Wednesday, January 29, 2014
Local News

5 Points for 5 Million in 5 Years
Canada Post's
reasons for the Five Point Action Plan
Released by Canada Post
anada
Post today released guiding principles that will govern its approach to
converting the remaining five million addresses with delivery at their door
to community mailbox delivery over the next five years.
Canada Post is
committed to ensuring that the transition of delivery service in
Canadian communities will be handled responsibly and with respect
towards customers and municipalities. The principles are:
-
Canada
Post recognizes that dense urban cores in our larger cities,
with their older neighbourhoods and smaller lots, present
different challenges for locating community mailboxes than
suburban areas. Accordingly, Canada Post will leave the
majority of these areas until the final stage of this
multi-year project.

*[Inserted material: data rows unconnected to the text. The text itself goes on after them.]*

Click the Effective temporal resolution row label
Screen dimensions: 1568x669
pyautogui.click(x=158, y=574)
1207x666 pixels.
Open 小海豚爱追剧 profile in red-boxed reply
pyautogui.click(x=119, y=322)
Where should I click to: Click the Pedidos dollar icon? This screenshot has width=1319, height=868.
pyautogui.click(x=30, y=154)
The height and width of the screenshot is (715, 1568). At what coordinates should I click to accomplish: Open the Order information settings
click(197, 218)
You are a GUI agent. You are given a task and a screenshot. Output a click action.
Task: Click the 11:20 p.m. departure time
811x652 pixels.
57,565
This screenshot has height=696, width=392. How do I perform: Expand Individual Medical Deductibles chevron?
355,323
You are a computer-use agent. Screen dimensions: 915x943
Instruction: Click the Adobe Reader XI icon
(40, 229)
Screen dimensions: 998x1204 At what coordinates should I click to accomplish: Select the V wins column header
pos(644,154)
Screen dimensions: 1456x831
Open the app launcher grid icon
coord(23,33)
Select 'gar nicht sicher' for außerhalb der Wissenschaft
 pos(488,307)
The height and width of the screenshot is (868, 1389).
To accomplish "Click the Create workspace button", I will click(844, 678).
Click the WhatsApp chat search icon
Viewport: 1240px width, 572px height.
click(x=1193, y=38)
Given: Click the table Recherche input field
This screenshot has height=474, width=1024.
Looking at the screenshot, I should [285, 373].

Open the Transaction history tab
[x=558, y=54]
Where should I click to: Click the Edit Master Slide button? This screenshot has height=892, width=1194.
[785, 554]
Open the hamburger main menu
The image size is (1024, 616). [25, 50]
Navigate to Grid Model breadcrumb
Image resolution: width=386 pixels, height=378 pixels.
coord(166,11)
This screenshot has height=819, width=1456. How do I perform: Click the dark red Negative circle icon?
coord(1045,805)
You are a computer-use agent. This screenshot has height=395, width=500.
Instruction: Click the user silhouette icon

The postal service will take the
necessary time to understand their unique needs and find
solutions that work for these neighbourhoods.
-
Canada
Post will be sensitive to the needs of seniors and of
disabled Canadians. Canada Post is developing alternative
approaches for people with significant mobility challenges,
who lack viable alternatives and upon whom delivery to a
community mailbox would impose an unacceptable hardship.
-
There
will be no change in delivery to people living in apartment
buildings, seniors' buildings and condominiums who already
have mail delivered in the building lobby. In addition,
customers who have mail delivered to a rural mailbox (a
customer-owned mailbox at the end of a driveway) will not be
affected by this change.
-
The
postal service will work with community leaders and
municipal planning officials to choose safe and appropriate
sites.
-
Canada
Post will seek the views of affected citizens directly,
through multiple channels including direct mail surveys and
online feedback tools.
-
The Crown
corporation will be as innovative and flexible as possible,
while fulfilling its responsibility to protect the financial
sustainability of postal service for all Canadians. It will
look at various solutions and different equipment, taking
the necessary time to address any significant challenges in
a given community.
-
Canada
Post will respect the needs of businesses to have mail
delivered to their door. The vast majority of business
addresses will continue to have mail and parcels delivered
to their door and will experience no change. The businesses
that will continue to have delivery to the door:
-
are
located in well-established business areas, such as main
streets or "business corridors"
-
or
receive a relatively large volume of mail or parcels.
Canada Post is
committed to keeping Canadians informed and to implementing the
conversion to community mailbox delivery in a thoughtful way.
The conversion of
delivery at the door to community mailbox delivery will have no
impact on the two thirds of Canadian households that already receive
their mail and parcels through community mailboxes, grouped or lobby
mailboxes or rural mailboxes. Community mailboxes offer individually
locked mail and small packet compartments as well as locked
compartments for securely receiving parcels. The initial
neighbourhoods slated for conversion in the second half of 2014 will
be announced in the coming weeks once plans are finalized.
Converting the
remaining five million Canadian households that receive mail
delivery to the door to community mailbox delivery was announced in
December 2013 as part of Canada Post's
Five-point Action Plan. Together, the initiatives announced in this
plan will protect Canada's postal
service for future generations. Ignoring
Canada's massive shift away from mail to digital alternatives
would put Canada Post on track for
substantial yearly losses that would threaten the existence of the
postal service.
The conversion
will provide significant savings to Canada Post by allowing it to
hire only those delivery employees it needs to replace departing
employees during a wave of retirements. Canada Post expects nearly
15,000 employees to retire or leave the company over the next five
years. This is more than enough to allow for the reduction of
between 6,000 and 8,000 positions, mainly through attrition.